Юноша зрительно пробежался по наброску, с сосредоточенностью вглядываясь в линии, из которых складывался образ шибко серьёзного Учихи. Ох уж это лицо кирпичом, хладнокровное и отчуждённое. Оно подходило ему как нельзя лучше. «Друг», будучи ещё ребёнком, ко многому относился с недетским равнодушием. Его не развлекали дворовые игры: участвовал он в тех только затем, дабы присматривать за бестолковым Узумаки, что любил вляпываться в передряги, и бонусом для того, чтобы сбивать гонор хулиганистого приставалы. Он без восторга посещал зоопарк: на экзотическую живность ему было по барабану, а от сладкой ваты или карамельного попкорна так и вовсе воротил нос. Поездка семейного дуэта на море, премьеры фильмов в кинотеатре, справление праздников, релизы разрекламированных игр на плойку — всё мимо. Он будто прожил жизнь сто миллионов раз, потеряв к той интерес. Зато ему нравились… книги. Скучнее не представить. И даже тут его физиономия непреклонна. Нару этого не понимал. Пожалуй, самая яркая и очевидная эмоция, которую он видел у Саске, — злость. Та бесновалась при каждой их стычке, будь то перебранка или драка. Стоит признать, мериться с ним силами бывало приятно. Не из-за одного лишь соперничества, нет. Противник из него отличный, с достойным ударом до искрящего фейерверка перед глазами. В рукопашной брюнет постоянно побеждал. И досадно, и азартно. Когда он в день распределения заявил, что драться с омегой отныне не намерен, это прозвучало весьма оскорбительно. Впрочем, слово он не сдержал.
Кислая мина, обведённая и заштрихованная синим карандашом, переливалась вредностью, будто сейчас язвительно осклабится…. Бесит!

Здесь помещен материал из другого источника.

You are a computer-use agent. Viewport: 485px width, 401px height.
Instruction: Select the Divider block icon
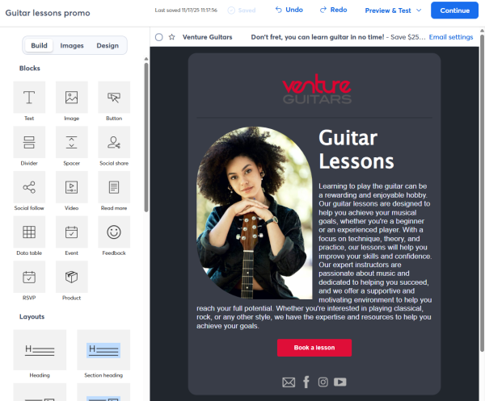click(29, 142)
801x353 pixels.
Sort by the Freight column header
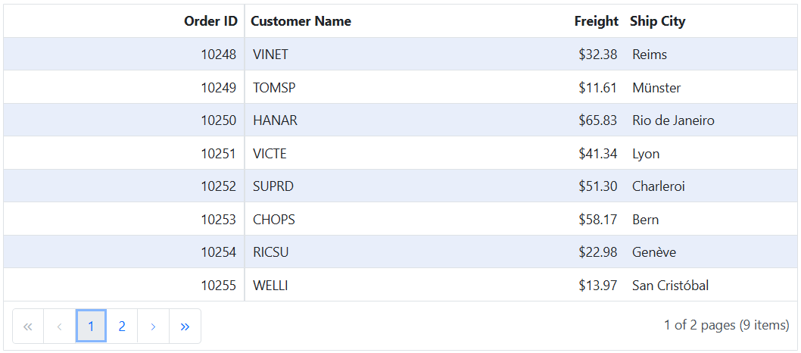[x=596, y=21]
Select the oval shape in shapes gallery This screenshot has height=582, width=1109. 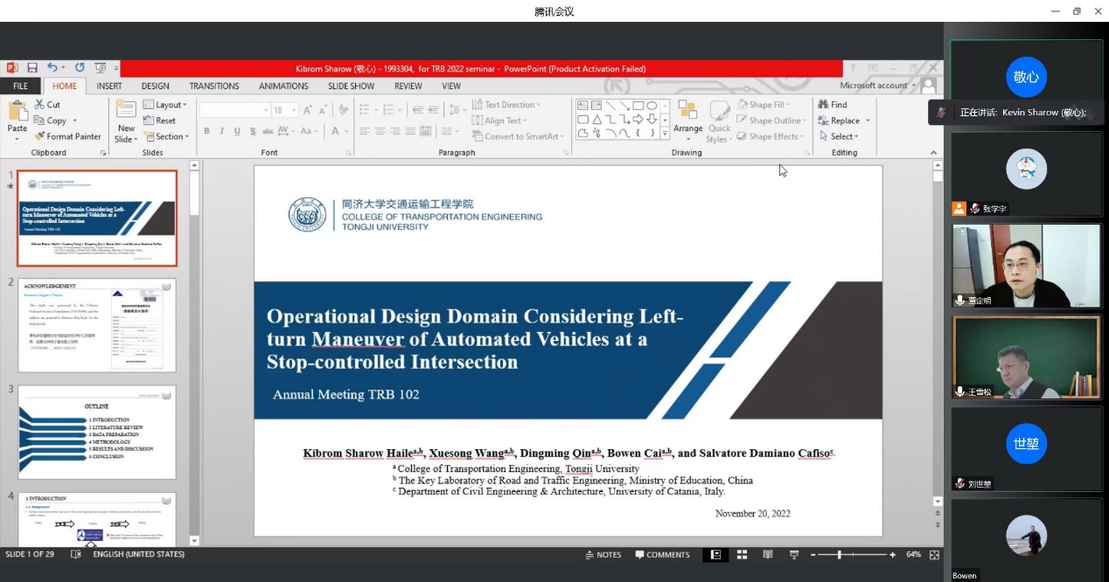coord(652,106)
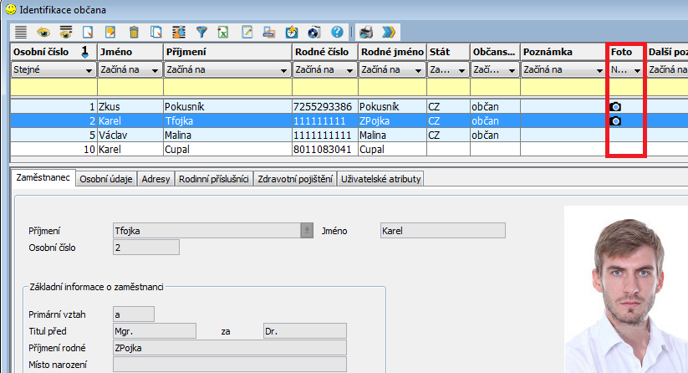The width and height of the screenshot is (688, 373).
Task: Click the printer icon in toolbar
Action: point(366,33)
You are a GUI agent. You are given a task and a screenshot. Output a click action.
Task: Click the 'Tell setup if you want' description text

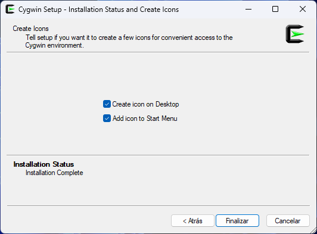click(x=129, y=38)
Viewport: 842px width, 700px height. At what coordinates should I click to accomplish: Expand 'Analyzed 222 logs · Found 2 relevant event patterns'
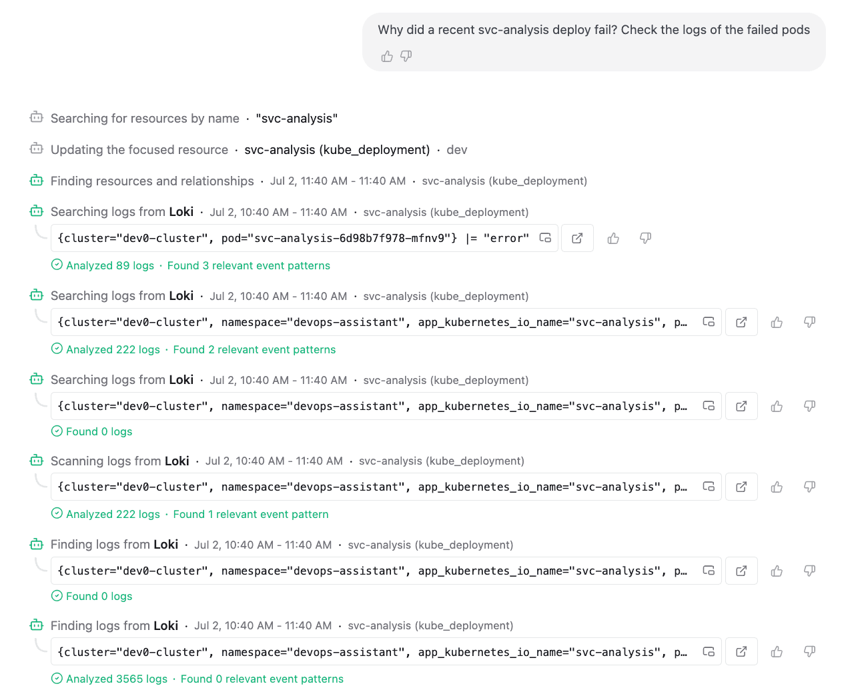click(x=193, y=349)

Но кроме Учихи ничего другого и не рисовалось. Вот он до синяков сдавливает запястье, а здесь исполняет свою часть уговора и ест, читает чего-то, боязливо ютится в ванне, предлагает горстку чёртовой аскорбинки, морщится при виде пирожного в кафе, умиротворённо валяется на снегу… Бумага шуршала меж пальцев. Скетчи скопились, а значит, пора пополнить инсталляцию. Прислоняя блокнот рукой к столу, парнишка потянул листок, рывком оторвав его от переплёта-пружинки. Далее отрезал край с образовавшимся «заборчиком» и повторил всю процедуру ещё несколько раз. Взяв получившуюся стопочку, малярный скотч и ножницы, подошёл к стене, увешанной «воспоминаниями», и приклеил новые фрагменты их с Дураске жизни, проглаживая для лучшей сцепляемости с крашеной декоративной штукатуркой. Теранув кончик носа ладонью, шагнул назад, открывая вид на всю композицию. Рисунки как рисунки. Но что-то не то… Это ощущалось на подсознательном уровне, но светловолосый пока не догадывался. Он с подозрением уставился на свои творения. Постоял, потупив взгляд, и спустя пару минут наконец увидел. Правильнее сказать, не увидел: на новой партии набросков у «приятеля» постепенно пропали те дьявольские рожки и прочие элементы «зла во плоти». Юный художник хмыкнул. И почему он забывал о столь символичных деталях? Если бы не сопоставление со старыми почеркушками, не заметил бы. Расположение Учихи тоже изменилось… Раньше его понурый силуэт был где-то сбоку, а теперь же внаглую теснил жёлтого человечка — главного персонажа запечатленного события, исконно занимающего центр картинки.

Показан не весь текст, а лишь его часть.